Leave out the pictures, and copy exactly the lines from the line with "Instruction: Click the" through the last line of the data below.

□ □ □ □

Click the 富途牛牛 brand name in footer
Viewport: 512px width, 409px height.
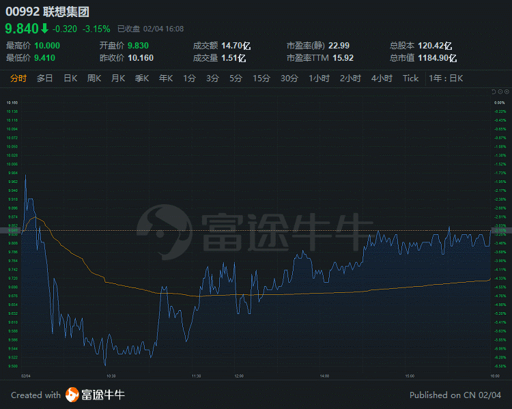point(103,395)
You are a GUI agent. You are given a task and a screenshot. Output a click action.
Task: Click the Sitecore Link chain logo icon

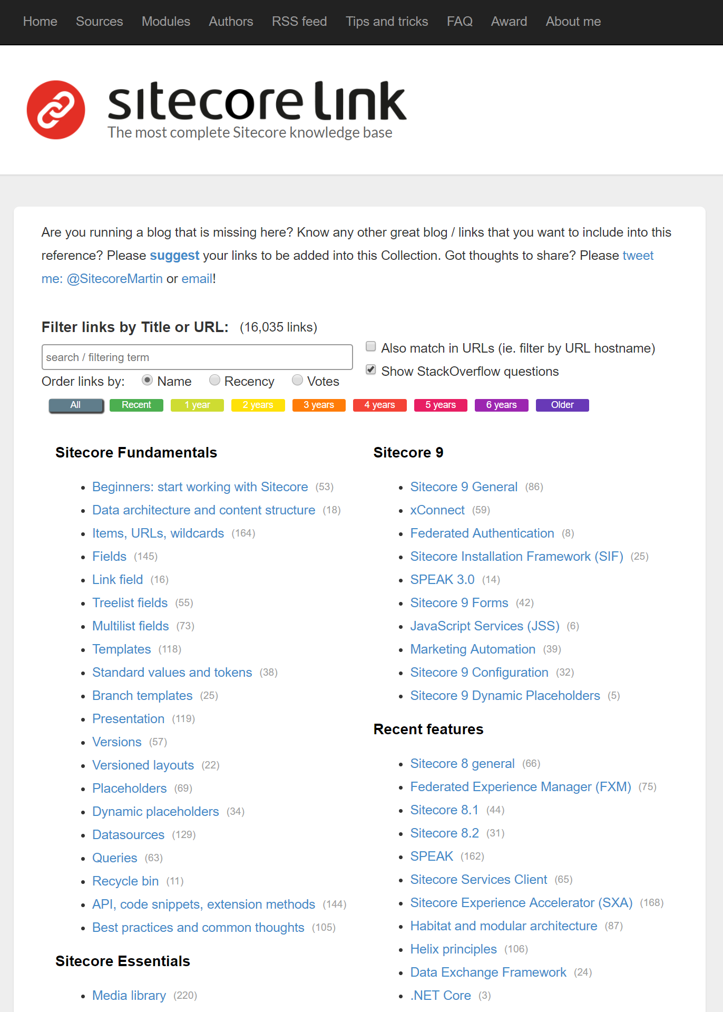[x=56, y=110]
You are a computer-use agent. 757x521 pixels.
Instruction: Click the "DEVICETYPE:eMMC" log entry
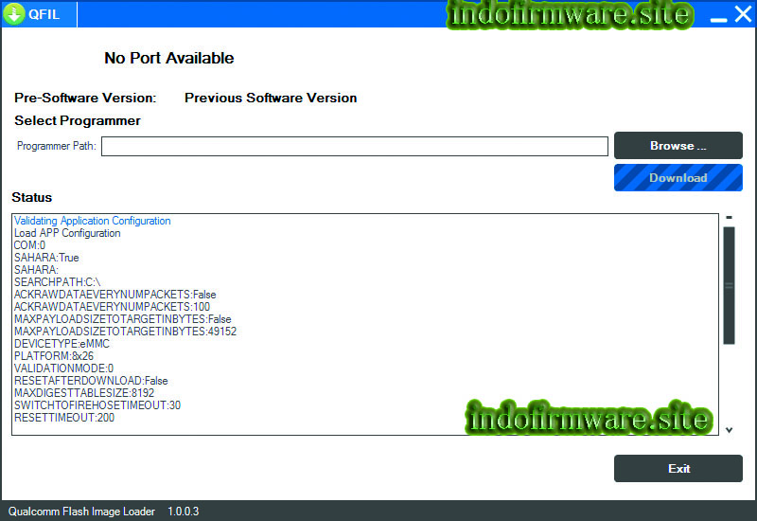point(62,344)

□ □ □ □

_TASK OUTPUT_
Instruction: Click the "DEVICETYPE:eMMC" log entry
point(62,344)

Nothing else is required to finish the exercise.